Charlie smiled. “She can’t do it all, Rit
a. She’ll need your help. And Marge Bainey’s.” He took his cup to the sink and splashed in the dark contents. “Marge said she’d be glad to help Amy figure the booze.”
Rita stared at Charlie’s back. It did not escape her that he had not looked at her when he’d mentioned Marge, the middle-aged liquor distributor from the mainland who seemed to be spending more time lately on the island than off. “Well,” she said, grabbing a pile of potatoes for today’s chowder, “bully for her.”
“Careful,” Charlie said, “that sounds like jealousy again.”
“And that sounds like the response of a typical male.”
“Hey,” he said, hauling a bucket of clams from the refrigerator, “cut me a little slack. I gave up on you a long time ago. Just like you wanted.”
Rita picked up the shucking knife and got busy. “Good,” she replied.
Child molester. Sex offender.
Ben stared out the Plexiglas, iron-barred doors—Jesus Christ, they really were bars—at the Dukes County jail, the goddamn jail, and wondered what he was supposed to do next.
The only lawyer he trusted on the island was Rick Fitzpatrick, so he’d called him at two in the morning when he’d finally realized that this was no joke, not even the sickest kind. Rick did his best, but he was a real estate attorney, for chrissake, a long way from F. Lee Bailey.
The cops had finally stopped questioning Ben at five o’clock—cops, his neighbors, his friends. They assured him their silence because, they said, Mindy was a minor and Ashenbach demanded it, and that guy was a loose cannon on a good day, never mind now that his granddaughter had been … molested.
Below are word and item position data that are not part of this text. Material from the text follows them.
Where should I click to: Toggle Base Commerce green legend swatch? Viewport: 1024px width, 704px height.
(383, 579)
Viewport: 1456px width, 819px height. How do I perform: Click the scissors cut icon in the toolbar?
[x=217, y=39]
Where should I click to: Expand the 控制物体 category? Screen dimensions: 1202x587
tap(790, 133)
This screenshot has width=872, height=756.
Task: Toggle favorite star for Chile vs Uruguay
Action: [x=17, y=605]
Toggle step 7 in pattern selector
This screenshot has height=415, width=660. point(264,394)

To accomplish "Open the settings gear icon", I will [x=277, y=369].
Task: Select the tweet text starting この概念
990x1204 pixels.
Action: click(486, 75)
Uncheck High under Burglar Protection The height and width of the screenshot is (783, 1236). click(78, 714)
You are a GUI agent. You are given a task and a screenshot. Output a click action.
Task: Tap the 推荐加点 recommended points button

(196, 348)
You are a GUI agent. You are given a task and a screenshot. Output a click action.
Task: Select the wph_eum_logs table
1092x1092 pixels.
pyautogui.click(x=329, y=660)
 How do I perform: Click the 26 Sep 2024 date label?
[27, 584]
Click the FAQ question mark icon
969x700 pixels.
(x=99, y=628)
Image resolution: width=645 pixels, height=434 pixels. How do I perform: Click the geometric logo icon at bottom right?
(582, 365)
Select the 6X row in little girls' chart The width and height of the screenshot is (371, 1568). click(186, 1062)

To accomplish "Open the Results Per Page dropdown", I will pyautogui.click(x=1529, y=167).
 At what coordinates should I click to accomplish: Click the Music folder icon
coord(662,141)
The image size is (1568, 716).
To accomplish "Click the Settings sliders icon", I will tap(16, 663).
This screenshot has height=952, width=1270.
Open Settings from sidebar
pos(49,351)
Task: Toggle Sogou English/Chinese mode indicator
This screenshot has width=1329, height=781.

Molested. Allegedly by Ben. The only man—maybe the only person—who had ever given the kid the time of day. He’d let her hang out at Menemsha House since he’d opened the museum, partly because she was a feisty, eager kid who was obviously lonely and neglected, partly because he thought it might help soften her grandfather, Dave Ashenbach, into not being so much of a pain in the ass about the fact that the museum property abutted his land.